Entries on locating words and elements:
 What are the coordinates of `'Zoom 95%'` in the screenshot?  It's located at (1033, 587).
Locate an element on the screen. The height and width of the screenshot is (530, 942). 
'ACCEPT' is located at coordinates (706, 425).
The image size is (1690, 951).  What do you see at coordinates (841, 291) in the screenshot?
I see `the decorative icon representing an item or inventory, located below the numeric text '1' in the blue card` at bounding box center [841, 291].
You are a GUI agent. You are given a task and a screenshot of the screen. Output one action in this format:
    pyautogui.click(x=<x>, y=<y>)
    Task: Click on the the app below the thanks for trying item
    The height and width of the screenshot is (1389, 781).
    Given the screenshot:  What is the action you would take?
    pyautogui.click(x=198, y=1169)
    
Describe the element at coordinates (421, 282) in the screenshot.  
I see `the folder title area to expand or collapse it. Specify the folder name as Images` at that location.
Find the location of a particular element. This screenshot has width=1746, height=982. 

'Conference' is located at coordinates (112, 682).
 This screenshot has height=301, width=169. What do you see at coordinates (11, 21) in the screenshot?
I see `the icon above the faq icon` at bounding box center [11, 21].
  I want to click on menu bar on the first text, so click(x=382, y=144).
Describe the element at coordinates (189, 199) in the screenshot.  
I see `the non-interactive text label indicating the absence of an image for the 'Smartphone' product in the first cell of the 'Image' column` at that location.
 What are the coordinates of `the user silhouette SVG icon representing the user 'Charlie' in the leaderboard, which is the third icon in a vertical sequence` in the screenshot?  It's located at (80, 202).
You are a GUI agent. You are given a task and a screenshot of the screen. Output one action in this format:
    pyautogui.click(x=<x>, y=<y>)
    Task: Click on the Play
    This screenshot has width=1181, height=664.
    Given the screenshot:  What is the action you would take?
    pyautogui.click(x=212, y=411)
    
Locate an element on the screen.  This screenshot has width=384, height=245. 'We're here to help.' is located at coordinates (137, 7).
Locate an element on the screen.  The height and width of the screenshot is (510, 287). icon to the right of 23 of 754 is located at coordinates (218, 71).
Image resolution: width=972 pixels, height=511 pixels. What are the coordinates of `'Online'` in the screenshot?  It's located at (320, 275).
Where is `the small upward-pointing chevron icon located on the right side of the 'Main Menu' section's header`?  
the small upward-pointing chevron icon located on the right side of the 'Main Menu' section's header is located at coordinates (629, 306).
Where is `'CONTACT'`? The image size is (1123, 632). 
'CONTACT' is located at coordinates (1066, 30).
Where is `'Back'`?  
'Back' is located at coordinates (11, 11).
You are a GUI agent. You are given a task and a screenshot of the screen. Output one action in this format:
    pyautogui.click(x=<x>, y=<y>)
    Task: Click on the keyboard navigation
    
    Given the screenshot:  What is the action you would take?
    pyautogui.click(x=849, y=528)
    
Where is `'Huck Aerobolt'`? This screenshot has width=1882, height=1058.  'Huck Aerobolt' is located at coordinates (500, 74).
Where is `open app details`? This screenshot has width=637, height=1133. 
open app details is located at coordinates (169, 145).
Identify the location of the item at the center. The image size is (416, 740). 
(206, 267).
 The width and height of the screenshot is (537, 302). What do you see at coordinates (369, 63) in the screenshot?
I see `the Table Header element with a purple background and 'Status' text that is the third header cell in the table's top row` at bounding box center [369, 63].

#### DIRECTIONS
Rewrite all of the entries, changing every "GUI agent" to "screen assistant" and leaving everything else untouched.

#### THE RESPONSE
 What are the coordinates of `'Zoom 95%'` in the screenshot?  It's located at (1033, 587).
Locate an element on the screen. The height and width of the screenshot is (530, 942). 
'ACCEPT' is located at coordinates (706, 425).
The image size is (1690, 951).  What do you see at coordinates (841, 291) in the screenshot?
I see `the decorative icon representing an item or inventory, located below the numeric text '1' in the blue card` at bounding box center [841, 291].
You are a screen assistant. You are given a task and a screenshot of the screen. Output one action in this format:
    pyautogui.click(x=<x>, y=<y>)
    Task: Click on the the app below the thanks for trying item
    The height and width of the screenshot is (1389, 781).
    Given the screenshot:  What is the action you would take?
    pyautogui.click(x=198, y=1169)
    
Describe the element at coordinates (421, 282) in the screenshot.  
I see `the folder title area to expand or collapse it. Specify the folder name as Images` at that location.
Find the location of a particular element. This screenshot has width=1746, height=982. 

'Conference' is located at coordinates (112, 682).
 This screenshot has height=301, width=169. What do you see at coordinates (11, 21) in the screenshot?
I see `the icon above the faq icon` at bounding box center [11, 21].
  I want to click on menu bar on the first text, so click(x=382, y=144).
Describe the element at coordinates (189, 199) in the screenshot.  
I see `the non-interactive text label indicating the absence of an image for the 'Smartphone' product in the first cell of the 'Image' column` at that location.
 What are the coordinates of `the user silhouette SVG icon representing the user 'Charlie' in the leaderboard, which is the third icon in a vertical sequence` in the screenshot?  It's located at (80, 202).
You are a screen assistant. You are given a task and a screenshot of the screen. Output one action in this format:
    pyautogui.click(x=<x>, y=<y>)
    Task: Click on the Play
    This screenshot has width=1181, height=664.
    Given the screenshot:  What is the action you would take?
    pyautogui.click(x=212, y=411)
    
Locate an element on the screen.  This screenshot has width=384, height=245. 'We're here to help.' is located at coordinates (137, 7).
Locate an element on the screen.  The height and width of the screenshot is (510, 287). icon to the right of 23 of 754 is located at coordinates (218, 71).
Image resolution: width=972 pixels, height=511 pixels. What are the coordinates of `'Online'` in the screenshot?  It's located at (320, 275).
Where is `the small upward-pointing chevron icon located on the right side of the 'Main Menu' section's header`?  
the small upward-pointing chevron icon located on the right side of the 'Main Menu' section's header is located at coordinates (629, 306).
Where is `'CONTACT'`? The image size is (1123, 632). 
'CONTACT' is located at coordinates (1066, 30).
Where is `'Back'`?  
'Back' is located at coordinates (11, 11).
You are a screen assistant. You are given a task and a screenshot of the screen. Output one action in this format:
    pyautogui.click(x=<x>, y=<y>)
    Task: Click on the keyboard navigation
    
    Given the screenshot:  What is the action you would take?
    pyautogui.click(x=849, y=528)
    
Where is `'Huck Aerobolt'`? This screenshot has width=1882, height=1058.  'Huck Aerobolt' is located at coordinates (500, 74).
Where is `open app details`? This screenshot has width=637, height=1133. 
open app details is located at coordinates (169, 145).
Identify the location of the item at the center. The image size is (416, 740). 
(206, 267).
 The width and height of the screenshot is (537, 302). What do you see at coordinates (369, 63) in the screenshot?
I see `the Table Header element with a purple background and 'Status' text that is the third header cell in the table's top row` at bounding box center [369, 63].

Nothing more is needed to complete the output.